A pair of Bank of Canada surveys published on July 15th suggest that businesses and consumers in Canada expect the Canadian economy to remain stagnant and inflation to continue to decline. The bank’s quarterly survey of businesses found subdued expectations for future sales, easing cost pressures tied to wages, and little interest in hiring or investing in machinery and equipment. 

This pessimistic view is influencing how much companies plan to raise prices and their forecasts for inflation. The Bank of Canada said that businesses expect the growth of their input and selling prices to slow, suggesting that inflation will continue to decline over the coming year. Individual expectations for near-term inflation also declined significantly, according to the bank’s consumer survey. 

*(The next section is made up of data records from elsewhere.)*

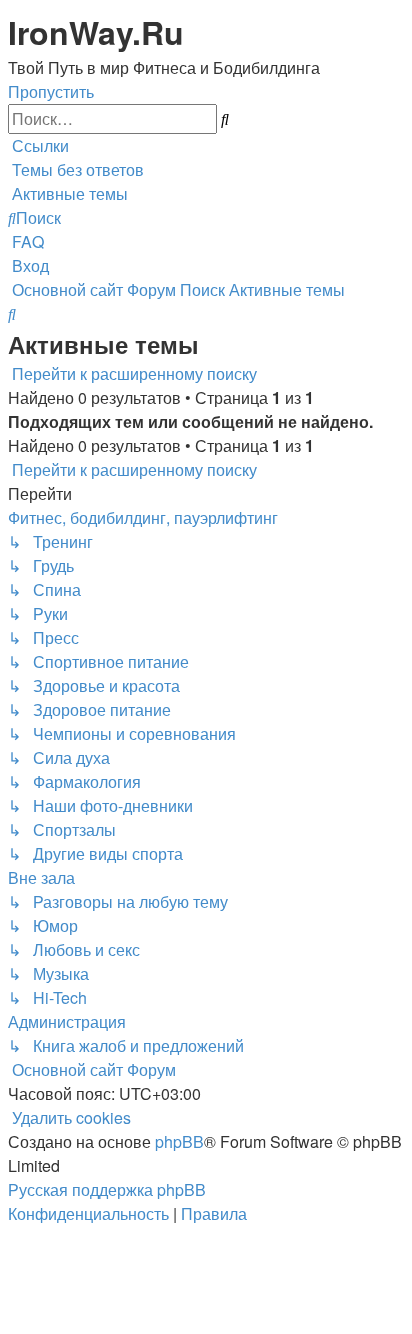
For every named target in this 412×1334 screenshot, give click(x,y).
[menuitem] (76, 169)
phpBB (179, 1141)
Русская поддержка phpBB (107, 1189)
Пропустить (51, 91)
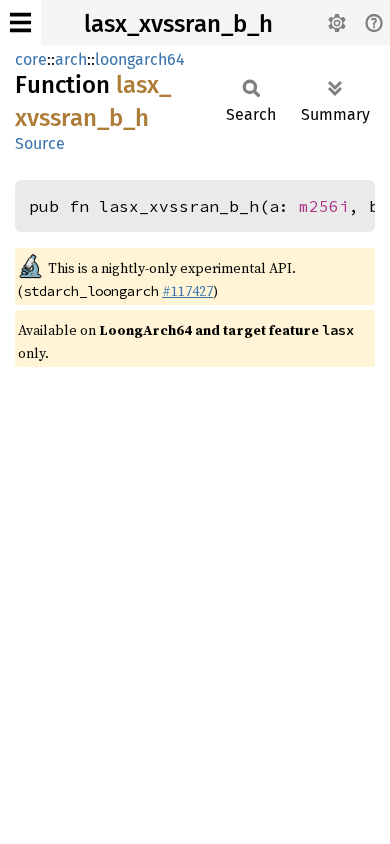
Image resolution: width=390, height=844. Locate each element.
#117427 (187, 291)
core (31, 59)
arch (71, 59)
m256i (324, 206)
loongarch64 (140, 59)
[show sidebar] (20, 22)
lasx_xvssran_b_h (178, 24)
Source (40, 143)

A business survey in Canada revealed that many companies expect weak sales, particularly in discretionary goods and services, and are hesitant to invest in equipment or hire new workers. The survey also highlighted a rise in companies citing taxes and regulation as their top concerns. 

The bank cited weak demand, elevated interest rates, uncertainty about the business environment, and the high cost of machinery and equipment as discouraging investment. However, the economy is beginning to rebalance after a period of extreme disruption. 

Fewer firms are experiencing supply chain problems, and the share of companies reporting labor shortages has fallen sharply. Business expectations about future wage increases are approaching pre-pandemic norms, as unemployment has risen to 6.4% from a 2022 low of 4.8%. 

Slower wage growth would be beneficial for businesses trying to control costs and central bankers trying to control price increases, but not for workers hoping to catch up with inflation. The consumer survey also revealed strain among individuals and households, with most reporting cutting back on spending and remaining pessimistic about the future of the economy.